* PROVIDED RECORDS:
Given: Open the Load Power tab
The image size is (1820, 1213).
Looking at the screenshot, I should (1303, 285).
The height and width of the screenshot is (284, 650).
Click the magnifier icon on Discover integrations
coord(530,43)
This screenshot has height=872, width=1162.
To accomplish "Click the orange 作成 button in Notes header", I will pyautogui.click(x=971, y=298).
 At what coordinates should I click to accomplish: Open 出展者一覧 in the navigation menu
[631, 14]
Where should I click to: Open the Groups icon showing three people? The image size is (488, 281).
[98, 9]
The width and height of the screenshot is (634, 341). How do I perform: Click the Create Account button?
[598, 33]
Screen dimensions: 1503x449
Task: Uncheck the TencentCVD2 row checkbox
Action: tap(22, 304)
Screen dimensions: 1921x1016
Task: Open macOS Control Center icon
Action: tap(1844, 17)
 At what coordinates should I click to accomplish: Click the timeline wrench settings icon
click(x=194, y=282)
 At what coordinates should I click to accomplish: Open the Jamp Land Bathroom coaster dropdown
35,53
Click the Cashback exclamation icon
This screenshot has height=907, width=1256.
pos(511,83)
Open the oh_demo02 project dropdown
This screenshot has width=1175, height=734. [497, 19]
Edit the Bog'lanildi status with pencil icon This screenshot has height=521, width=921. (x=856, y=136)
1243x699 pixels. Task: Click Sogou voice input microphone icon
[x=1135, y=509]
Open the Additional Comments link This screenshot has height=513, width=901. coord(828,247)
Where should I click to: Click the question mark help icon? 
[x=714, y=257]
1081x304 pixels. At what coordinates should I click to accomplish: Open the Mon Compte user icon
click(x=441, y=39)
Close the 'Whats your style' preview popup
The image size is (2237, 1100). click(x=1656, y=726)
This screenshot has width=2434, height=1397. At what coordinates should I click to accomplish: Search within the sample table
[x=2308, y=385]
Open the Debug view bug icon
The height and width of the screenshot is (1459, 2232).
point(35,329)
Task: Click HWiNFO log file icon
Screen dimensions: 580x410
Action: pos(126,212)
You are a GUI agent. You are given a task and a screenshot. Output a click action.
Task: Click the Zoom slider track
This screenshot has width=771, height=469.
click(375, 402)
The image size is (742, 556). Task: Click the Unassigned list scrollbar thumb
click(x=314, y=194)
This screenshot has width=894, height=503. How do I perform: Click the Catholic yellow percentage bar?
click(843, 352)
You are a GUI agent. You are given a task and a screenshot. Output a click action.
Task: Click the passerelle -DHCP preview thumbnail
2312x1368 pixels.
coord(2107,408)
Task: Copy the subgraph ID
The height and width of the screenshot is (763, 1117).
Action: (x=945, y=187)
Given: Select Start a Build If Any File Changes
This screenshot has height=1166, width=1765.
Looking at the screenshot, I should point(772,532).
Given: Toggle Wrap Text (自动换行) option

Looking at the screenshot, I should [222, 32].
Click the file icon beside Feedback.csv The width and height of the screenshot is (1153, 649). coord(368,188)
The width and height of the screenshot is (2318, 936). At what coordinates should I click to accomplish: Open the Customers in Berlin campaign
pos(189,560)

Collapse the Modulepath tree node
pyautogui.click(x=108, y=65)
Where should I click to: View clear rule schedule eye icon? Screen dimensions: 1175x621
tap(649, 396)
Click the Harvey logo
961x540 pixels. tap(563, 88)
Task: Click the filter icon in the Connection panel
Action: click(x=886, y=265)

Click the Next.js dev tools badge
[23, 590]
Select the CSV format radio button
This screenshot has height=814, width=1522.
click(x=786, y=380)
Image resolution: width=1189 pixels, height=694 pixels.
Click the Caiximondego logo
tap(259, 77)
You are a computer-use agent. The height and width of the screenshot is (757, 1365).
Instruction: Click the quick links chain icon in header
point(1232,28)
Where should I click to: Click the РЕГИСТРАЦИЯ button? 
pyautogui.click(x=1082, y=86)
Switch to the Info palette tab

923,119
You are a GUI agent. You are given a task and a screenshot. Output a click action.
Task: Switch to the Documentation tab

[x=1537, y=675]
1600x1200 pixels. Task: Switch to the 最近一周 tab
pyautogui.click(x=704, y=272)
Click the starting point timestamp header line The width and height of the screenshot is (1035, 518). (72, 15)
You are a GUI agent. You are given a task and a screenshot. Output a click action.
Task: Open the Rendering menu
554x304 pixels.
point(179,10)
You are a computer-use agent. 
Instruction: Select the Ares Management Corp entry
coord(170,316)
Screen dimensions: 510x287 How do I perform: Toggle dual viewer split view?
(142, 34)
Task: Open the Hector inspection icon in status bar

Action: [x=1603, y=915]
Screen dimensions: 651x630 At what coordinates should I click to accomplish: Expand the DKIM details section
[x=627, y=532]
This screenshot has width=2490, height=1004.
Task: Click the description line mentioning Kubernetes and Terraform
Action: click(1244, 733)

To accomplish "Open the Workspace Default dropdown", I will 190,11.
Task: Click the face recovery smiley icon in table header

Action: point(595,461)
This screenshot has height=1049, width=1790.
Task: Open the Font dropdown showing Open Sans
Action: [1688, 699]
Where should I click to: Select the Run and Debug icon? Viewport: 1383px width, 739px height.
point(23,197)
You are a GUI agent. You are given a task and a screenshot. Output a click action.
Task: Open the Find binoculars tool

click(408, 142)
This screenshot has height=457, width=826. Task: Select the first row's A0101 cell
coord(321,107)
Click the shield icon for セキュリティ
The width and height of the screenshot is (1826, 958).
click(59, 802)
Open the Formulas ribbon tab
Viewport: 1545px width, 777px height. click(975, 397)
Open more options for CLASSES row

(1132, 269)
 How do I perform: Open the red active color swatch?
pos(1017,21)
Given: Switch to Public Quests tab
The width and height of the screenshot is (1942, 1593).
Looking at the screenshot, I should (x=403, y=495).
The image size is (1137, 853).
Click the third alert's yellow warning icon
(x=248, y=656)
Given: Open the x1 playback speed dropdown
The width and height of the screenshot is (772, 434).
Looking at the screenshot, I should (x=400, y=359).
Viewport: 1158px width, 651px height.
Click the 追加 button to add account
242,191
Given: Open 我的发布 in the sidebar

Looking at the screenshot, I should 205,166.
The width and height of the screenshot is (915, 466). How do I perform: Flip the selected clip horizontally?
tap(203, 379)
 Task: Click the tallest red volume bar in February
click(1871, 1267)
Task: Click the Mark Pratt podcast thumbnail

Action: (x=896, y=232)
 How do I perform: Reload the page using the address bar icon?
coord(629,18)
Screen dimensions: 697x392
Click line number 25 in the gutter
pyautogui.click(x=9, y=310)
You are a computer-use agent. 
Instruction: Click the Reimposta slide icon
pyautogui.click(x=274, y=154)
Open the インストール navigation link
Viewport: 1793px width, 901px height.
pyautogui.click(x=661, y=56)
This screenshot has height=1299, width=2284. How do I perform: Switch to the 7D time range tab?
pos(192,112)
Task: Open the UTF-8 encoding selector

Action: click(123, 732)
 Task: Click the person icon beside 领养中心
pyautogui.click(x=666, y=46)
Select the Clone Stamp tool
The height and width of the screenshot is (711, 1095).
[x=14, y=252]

* ACTIVITY:
Type out the whole listing above again, exactly as it stands.

* WORKED SOLUTION:
Given: Open the Load Power tab
The image size is (1820, 1213).
Looking at the screenshot, I should (1303, 285).
The height and width of the screenshot is (284, 650).
Click the magnifier icon on Discover integrations
coord(530,43)
This screenshot has height=872, width=1162.
To accomplish "Click the orange 作成 button in Notes header", I will pyautogui.click(x=971, y=298).
 At what coordinates should I click to accomplish: Open 出展者一覧 in the navigation menu
[631, 14]
Where should I click to: Open the Groups icon showing three people? The image size is (488, 281).
[98, 9]
The width and height of the screenshot is (634, 341). How do I perform: Click the Create Account button?
[598, 33]
Screen dimensions: 1503x449
Task: Uncheck the TencentCVD2 row checkbox
Action: tap(22, 304)
Screen dimensions: 1921x1016
Task: Open macOS Control Center icon
Action: tap(1844, 17)
 At what coordinates should I click to accomplish: Click the timeline wrench settings icon
click(x=194, y=282)
 At what coordinates should I click to accomplish: Open the Jamp Land Bathroom coaster dropdown
35,53
Click the Cashback exclamation icon
This screenshot has height=907, width=1256.
pos(511,83)
Open the oh_demo02 project dropdown
This screenshot has width=1175, height=734. [497, 19]
Edit the Bog'lanildi status with pencil icon This screenshot has height=521, width=921. (x=856, y=136)
1243x699 pixels. Task: Click Sogou voice input microphone icon
[x=1135, y=509]
Open the Additional Comments link This screenshot has height=513, width=901. coord(828,247)
Where should I click to: Click the question mark help icon? 
[x=714, y=257]
1081x304 pixels. At what coordinates should I click to accomplish: Open the Mon Compte user icon
click(x=441, y=39)
Close the 'Whats your style' preview popup
The image size is (2237, 1100). click(x=1656, y=726)
This screenshot has width=2434, height=1397. At what coordinates should I click to accomplish: Search within the sample table
[x=2308, y=385]
Open the Debug view bug icon
The height and width of the screenshot is (1459, 2232).
point(35,329)
Task: Click HWiNFO log file icon
Screen dimensions: 580x410
Action: pos(126,212)
You are a GUI agent. You are given a task and a screenshot. Output a click action.
Task: Click the Zoom slider track
This screenshot has width=771, height=469.
click(375, 402)
The image size is (742, 556). Task: Click the Unassigned list scrollbar thumb
click(x=314, y=194)
This screenshot has width=894, height=503. How do I perform: Click the Catholic yellow percentage bar?
click(843, 352)
You are a GUI agent. You are given a task and a screenshot. Output a click action.
Task: Click the passerelle -DHCP preview thumbnail
2312x1368 pixels.
coord(2107,408)
Task: Copy the subgraph ID
The height and width of the screenshot is (763, 1117).
Action: (x=945, y=187)
Given: Select Start a Build If Any File Changes
This screenshot has height=1166, width=1765.
Looking at the screenshot, I should point(772,532).
Given: Toggle Wrap Text (自动换行) option

Looking at the screenshot, I should [222, 32].
Click the file icon beside Feedback.csv The width and height of the screenshot is (1153, 649). coord(368,188)
The width and height of the screenshot is (2318, 936). At what coordinates should I click to accomplish: Open the Customers in Berlin campaign
pos(189,560)

Collapse the Modulepath tree node
pyautogui.click(x=108, y=65)
Where should I click to: View clear rule schedule eye icon? Screen dimensions: 1175x621
tap(649, 396)
Click the Harvey logo
961x540 pixels. tap(563, 88)
Task: Click the filter icon in the Connection panel
Action: click(x=886, y=265)

Click the Next.js dev tools badge
[23, 590]
Select the CSV format radio button
This screenshot has height=814, width=1522.
click(x=786, y=380)
Image resolution: width=1189 pixels, height=694 pixels.
Click the Caiximondego logo
tap(259, 77)
You are a computer-use agent. The height and width of the screenshot is (757, 1365).
Instruction: Click the quick links chain icon in header
point(1232,28)
Where should I click to: Click the РЕГИСТРАЦИЯ button? 
pyautogui.click(x=1082, y=86)
Switch to the Info palette tab

923,119
You are a GUI agent. You are given a task and a screenshot. Output a click action.
Task: Switch to the Documentation tab

[x=1537, y=675]
1600x1200 pixels. Task: Switch to the 最近一周 tab
pyautogui.click(x=704, y=272)
Click the starting point timestamp header line The width and height of the screenshot is (1035, 518). (72, 15)
You are a GUI agent. You are given a task and a screenshot. Output a click action.
Task: Open the Rendering menu
554x304 pixels.
point(179,10)
You are a computer-use agent. 
Instruction: Select the Ares Management Corp entry
coord(170,316)
Screen dimensions: 510x287 How do I perform: Toggle dual viewer split view?
(142, 34)
Task: Open the Hector inspection icon in status bar

Action: [x=1603, y=915]
Screen dimensions: 651x630 At what coordinates should I click to accomplish: Expand the DKIM details section
[x=627, y=532]
This screenshot has width=2490, height=1004.
Task: Click the description line mentioning Kubernetes and Terraform
Action: click(1244, 733)

To accomplish "Open the Workspace Default dropdown", I will 190,11.
Task: Click the face recovery smiley icon in table header

Action: point(595,461)
This screenshot has height=1049, width=1790.
Task: Open the Font dropdown showing Open Sans
Action: [1688, 699]
Where should I click to: Select the Run and Debug icon? Viewport: 1383px width, 739px height.
point(23,197)
You are a GUI agent. You are given a task and a screenshot. Output a click action.
Task: Open the Find binoculars tool

click(408, 142)
This screenshot has height=457, width=826. Task: Select the first row's A0101 cell
coord(321,107)
Click the shield icon for セキュリティ
The width and height of the screenshot is (1826, 958).
click(59, 802)
Open the Formulas ribbon tab
Viewport: 1545px width, 777px height. click(975, 397)
Open more options for CLASSES row

(1132, 269)
 How do I perform: Open the red active color swatch?
pos(1017,21)
Given: Switch to Public Quests tab
The width and height of the screenshot is (1942, 1593).
Looking at the screenshot, I should (x=403, y=495).
The image size is (1137, 853).
Click the third alert's yellow warning icon
(x=248, y=656)
Given: Open the x1 playback speed dropdown
The width and height of the screenshot is (772, 434).
Looking at the screenshot, I should (x=400, y=359).
Viewport: 1158px width, 651px height.
Click the 追加 button to add account
242,191
Given: Open 我的发布 in the sidebar

Looking at the screenshot, I should 205,166.
The width and height of the screenshot is (915, 466). How do I perform: Flip the selected clip horizontally?
tap(203, 379)
 Task: Click the tallest red volume bar in February
click(1871, 1267)
Task: Click the Mark Pratt podcast thumbnail

Action: (x=896, y=232)
 How do I perform: Reload the page using the address bar icon?
coord(629,18)
Screen dimensions: 697x392
Click line number 25 in the gutter
pyautogui.click(x=9, y=310)
You are a computer-use agent. 
Instruction: Click the Reimposta slide icon
pyautogui.click(x=274, y=154)
Open the インストール navigation link
Viewport: 1793px width, 901px height.
pyautogui.click(x=661, y=56)
This screenshot has height=1299, width=2284. How do I perform: Switch to the 7D time range tab?
pos(192,112)
Task: Open the UTF-8 encoding selector

Action: click(123, 732)
 Task: Click the person icon beside 领养中心
pyautogui.click(x=666, y=46)
Select the Clone Stamp tool
The height and width of the screenshot is (711, 1095).
[x=14, y=252]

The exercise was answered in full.